YOUR TASK:
Retype word for word the part of the forum thread below about the pigeon Stinky flying off, starting with the words "# Stinky Flew" and ending with "sign of her.".

DOCUMENT EXTRACT:
|---|

# Stinky Flew The Coop ..



## TAWhatley (Mar 6, 2001)

My much loved old feral pigeon, Stinky (aka Catherine The Great), got out on me late yesterday afternoon. She circled the yard a couple of times then flew to a very tall palm tree about a block away, sat for a few minutes and took off to the northwest (which would be heading back towards where she came from). I had Stinky for years .. just found an early on picture dated April of 2001, so she's been here at least 6 years. She had taken up with Darth Vader and seemed to be happy and content. I have no idea what prompted her to leave, but leave she did. I've watched for her to return all day today, but there is no sign of her.

Be safe and be happy, old girl. I miss you.

http://www.rims.net/2005Dec24/target2.html

Terry


----------



## Pidgey (May 20, 2005)

Was she ready to go?

Pidgey


----------



## TAWhatley (Mar 6, 2001)

Pidgey said:


> Was she ready to go?
> 
> Pidgey


Apparently .. she took off like a rocket. Seriously, she was very healthy and had recovered from her injuries years ago.

Terry


----------



## Pidgey (May 20, 2005)

|---|

SUPPLIED MATERIAL:
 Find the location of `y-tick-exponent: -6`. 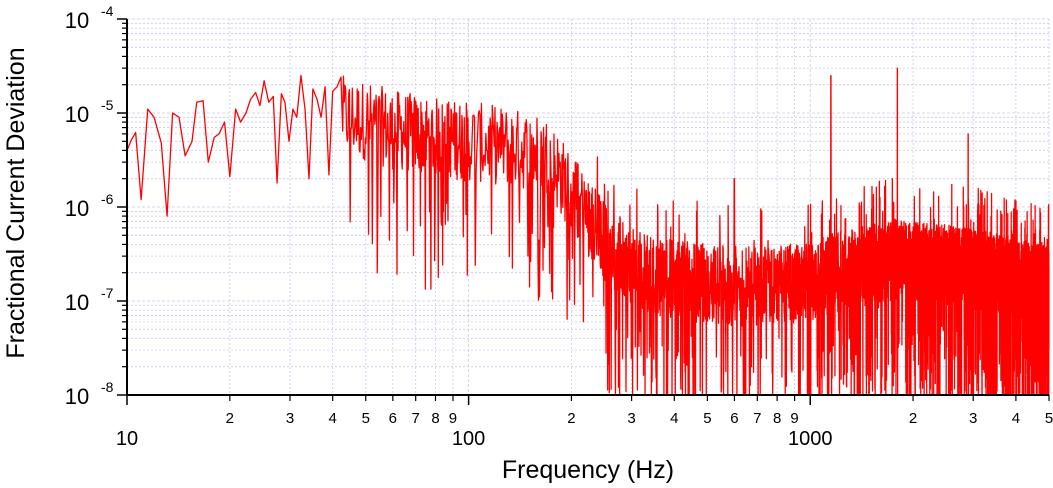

|---|

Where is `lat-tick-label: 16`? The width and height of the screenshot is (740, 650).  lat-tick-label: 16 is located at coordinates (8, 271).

|---|

OUTPUT FOR THIS TASK:
# Stinky Flew The Coop ..



## TAWhatley (Mar 6, 2001)

My much loved old feral pigeon, Stinky (aka Catherine The Great), got out on me late yesterday afternoon. She circled the yard a couple of times then flew to a very tall palm tree about a block away, sat for a few minutes and took off to the northwest (which would be heading back towards where she came from). I had Stinky for years .. just found an early on picture dated April of 2001, so she's been here at least 6 years. She had taken up with Darth Vader and seemed to be happy and content. I have no idea what prompted her to leave, but leave she did. I've watched for her to return all day today, but there is no sign of her.